Oyun ilk dakikalarda beni içine çekemedi pek. Yetkin Dikiciler(Teya), daktilo sesleri eşliğinde eserini yazmaya çalışırken oyun başlıyor ve gündelik hayatını özet geçerek, arada seyircilere felsefi sorular sorarak anlatmaya başlıyor. Seyircilere sorular sorup biraz aksiyon katmaya çalışsa da giriş kısmı monoton ve uzun geldi bana biraz. Oyun ne zaman aksiyon almaya başlayacak diye bekledim. Nihayet Bülent Emin Yarar (Luka Laban)'ın sahneye girişiyle olaylar, aksiyon başladı ve oyun içine çekmeye başladı beni. Oyunda emekli polis memuru Luka verilen görev üzerine uzun yıllar Teya'yı takip etmiştir. Luka bu süreçte neler yaşadığını anlatırken Teya ise geçmişinin önüne dökülüvermesiyle birçok şeyle yüzleşmeye başlar. 18 yıllık bir serüvenin hayatlarında nelere mal olduğunu, Yugoslavya'daki siyasi olayların ikisinin de hayatlarında neler yaşattığını anlatıyor oyun.

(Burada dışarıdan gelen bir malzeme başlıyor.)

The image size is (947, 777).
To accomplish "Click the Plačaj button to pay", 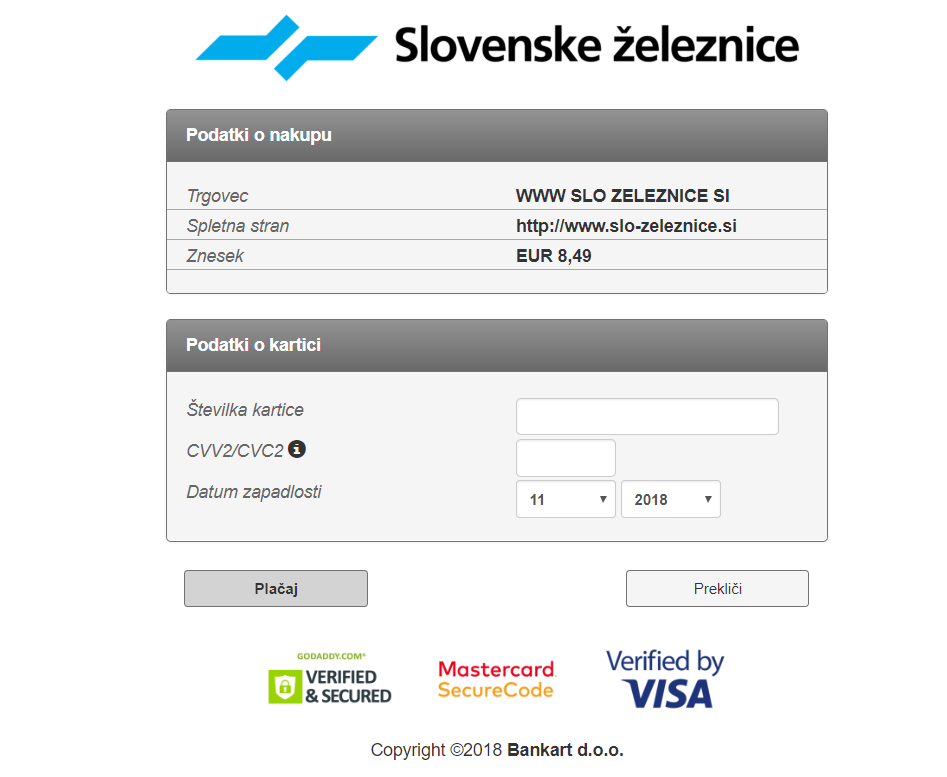I will [276, 589].
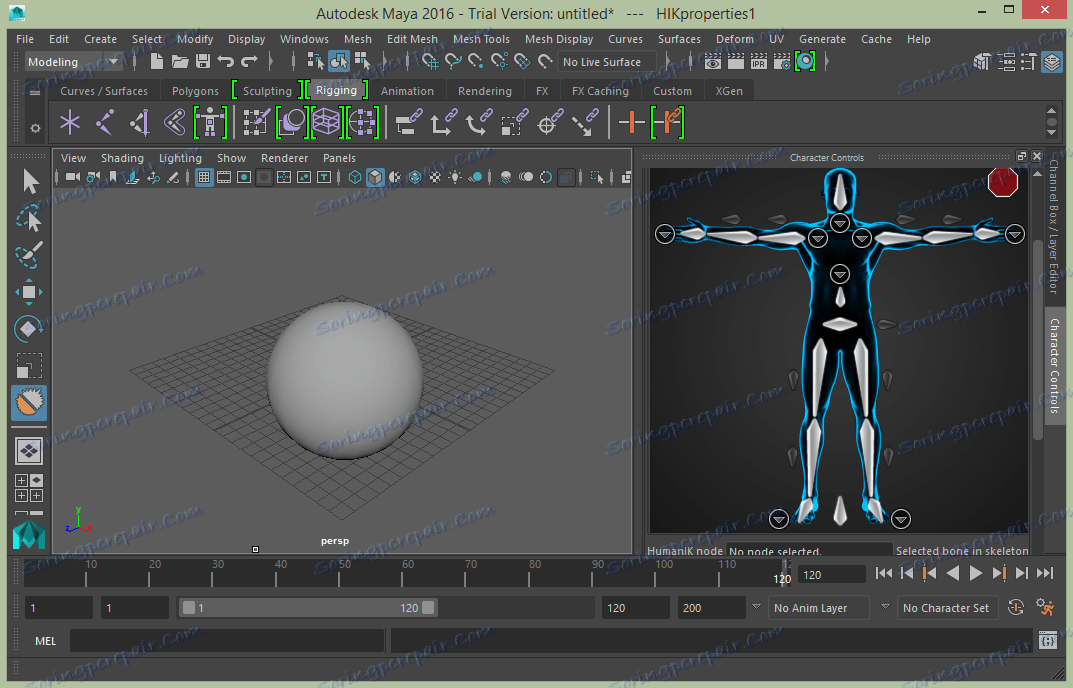Screen dimensions: 1073x688
Task: Open the No Anim Layer dropdown
Action: (818, 608)
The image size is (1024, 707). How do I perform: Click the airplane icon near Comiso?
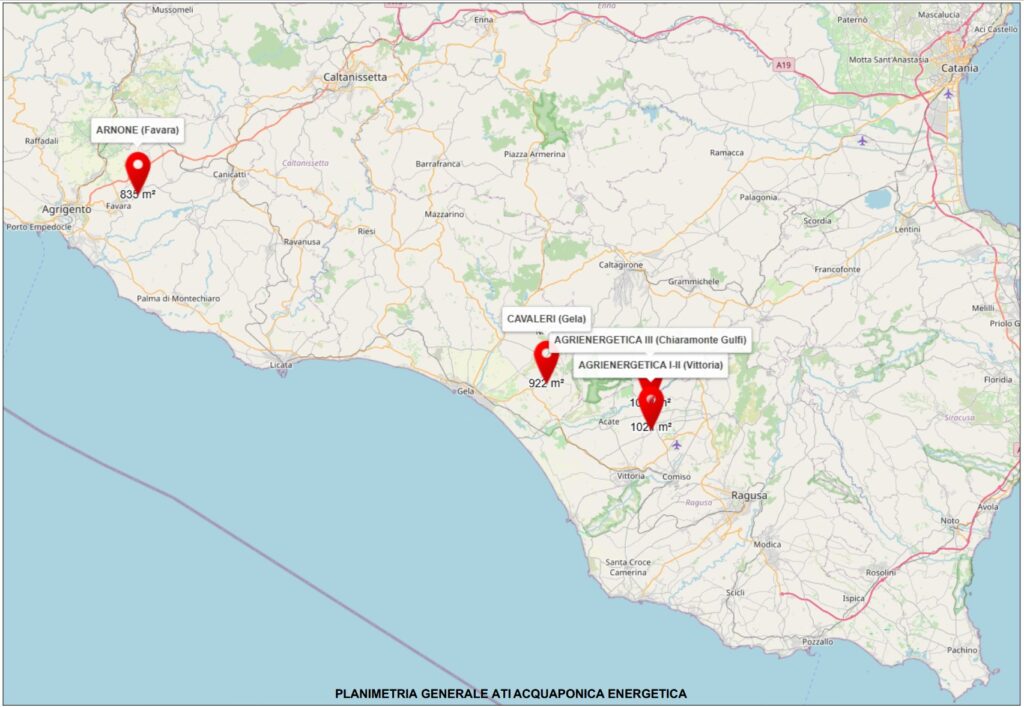[x=677, y=444]
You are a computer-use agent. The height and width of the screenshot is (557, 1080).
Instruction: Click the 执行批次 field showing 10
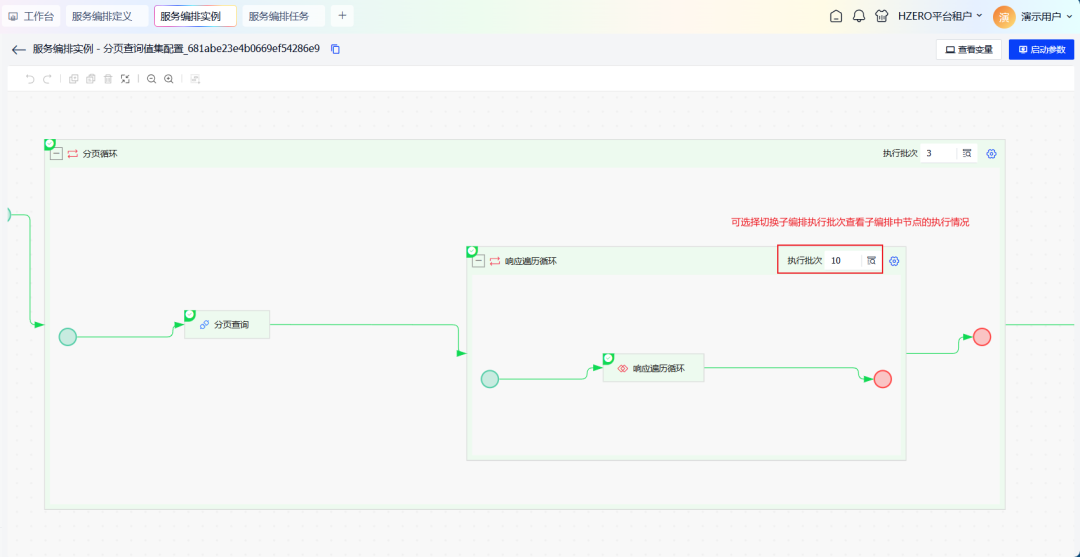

Oyunu 1 senedir satışa açılsa da gidebilsem diye dört gözle bekleyip duruyordum. Ankara'dan İstanbul'a sırf bu oyun için gitmeyi göze almıştım. Nasıl alabildim bileti inanın ben de bilmiyorum. Telefon başında alarm kurup anında siteye girdim ve rastgele, şanslı bir koltuğu seçmiş olmamdan kaynaklı olsa gerek alıvermiş buldum kendimi.
Gelelim oyun hakkındaki yorumuma. Oyun girişinde olduğu gibi arada geçen bazı diyaloglar da biraz uzun geldi ne yazıkki. Ya da 2 saat aralıksız devam etmesi sebebiyle bana öyle gelmiş olabilir. Siyasi göndermelerin de pek cezbetmemesi dışında kah duygulandık, çoğu zaman da güldük. Konusu, oyuncuların bir dolu komiklikleri, 2 saat boyunca gösterdikleri üstün performans için gayet gidilebilir bir oyun bence. Onca yolu sırf bu oyun için gitmiş olmaktan pişman değilim. Ankara'da ve daha birçok şehirde de oynama imkanı olur umarrım.